• _RECORDS FOR THIS TASK_
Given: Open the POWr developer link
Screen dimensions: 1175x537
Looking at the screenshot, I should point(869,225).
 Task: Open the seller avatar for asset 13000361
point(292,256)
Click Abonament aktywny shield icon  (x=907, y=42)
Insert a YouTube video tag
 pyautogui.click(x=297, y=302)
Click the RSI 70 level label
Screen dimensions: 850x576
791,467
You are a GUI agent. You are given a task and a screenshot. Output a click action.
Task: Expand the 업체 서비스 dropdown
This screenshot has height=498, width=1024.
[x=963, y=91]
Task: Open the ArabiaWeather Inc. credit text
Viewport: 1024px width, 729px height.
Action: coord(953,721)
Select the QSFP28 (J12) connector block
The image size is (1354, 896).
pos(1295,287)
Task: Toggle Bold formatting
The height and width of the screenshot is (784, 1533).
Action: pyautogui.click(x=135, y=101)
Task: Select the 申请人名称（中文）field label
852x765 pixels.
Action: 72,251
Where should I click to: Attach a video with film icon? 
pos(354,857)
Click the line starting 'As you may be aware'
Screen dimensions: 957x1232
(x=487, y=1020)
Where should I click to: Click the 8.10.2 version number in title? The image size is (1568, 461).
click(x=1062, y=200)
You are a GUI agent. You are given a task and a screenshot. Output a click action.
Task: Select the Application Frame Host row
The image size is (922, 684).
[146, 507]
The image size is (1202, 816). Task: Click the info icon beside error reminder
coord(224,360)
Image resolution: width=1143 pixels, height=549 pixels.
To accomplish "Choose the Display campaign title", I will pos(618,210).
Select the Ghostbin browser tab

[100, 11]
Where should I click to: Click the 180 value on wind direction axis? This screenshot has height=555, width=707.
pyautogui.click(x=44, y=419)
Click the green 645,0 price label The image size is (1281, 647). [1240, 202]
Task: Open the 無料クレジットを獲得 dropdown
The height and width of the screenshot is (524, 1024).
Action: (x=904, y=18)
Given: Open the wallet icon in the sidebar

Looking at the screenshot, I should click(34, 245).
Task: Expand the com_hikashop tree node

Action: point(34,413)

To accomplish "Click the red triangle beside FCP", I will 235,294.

• _WHAT TO WORK ON_
I would like you to restate word for word the lines from the one with "Task: Toggle Bold formatting" through the last line of the material above, and only those.

• _ANSWER BELOW_
Task: Toggle Bold formatting
The height and width of the screenshot is (784, 1533).
Action: pyautogui.click(x=135, y=101)
Task: Select the 申请人名称（中文）field label
852x765 pixels.
Action: 72,251
Where should I click to: Attach a video with film icon? 
pos(354,857)
Click the line starting 'As you may be aware'
Screen dimensions: 957x1232
(x=487, y=1020)
Where should I click to: Click the 8.10.2 version number in title? The image size is (1568, 461).
click(x=1062, y=200)
You are a GUI agent. You are given a task and a screenshot. Output a click action.
Task: Select the Application Frame Host row
The image size is (922, 684).
[146, 507]
The image size is (1202, 816). Task: Click the info icon beside error reminder
coord(224,360)
Image resolution: width=1143 pixels, height=549 pixels.
To accomplish "Choose the Display campaign title", I will pos(618,210).
Select the Ghostbin browser tab

[100, 11]
Where should I click to: Click the 180 value on wind direction axis? This screenshot has height=555, width=707.
pyautogui.click(x=44, y=419)
Click the green 645,0 price label The image size is (1281, 647). [1240, 202]
Task: Open the 無料クレジットを獲得 dropdown
The height and width of the screenshot is (524, 1024).
Action: (x=904, y=18)
Given: Open the wallet icon in the sidebar

Looking at the screenshot, I should click(34, 245).
Task: Expand the com_hikashop tree node

Action: point(34,413)

To accomplish "Click the red triangle beside FCP", I will 235,294.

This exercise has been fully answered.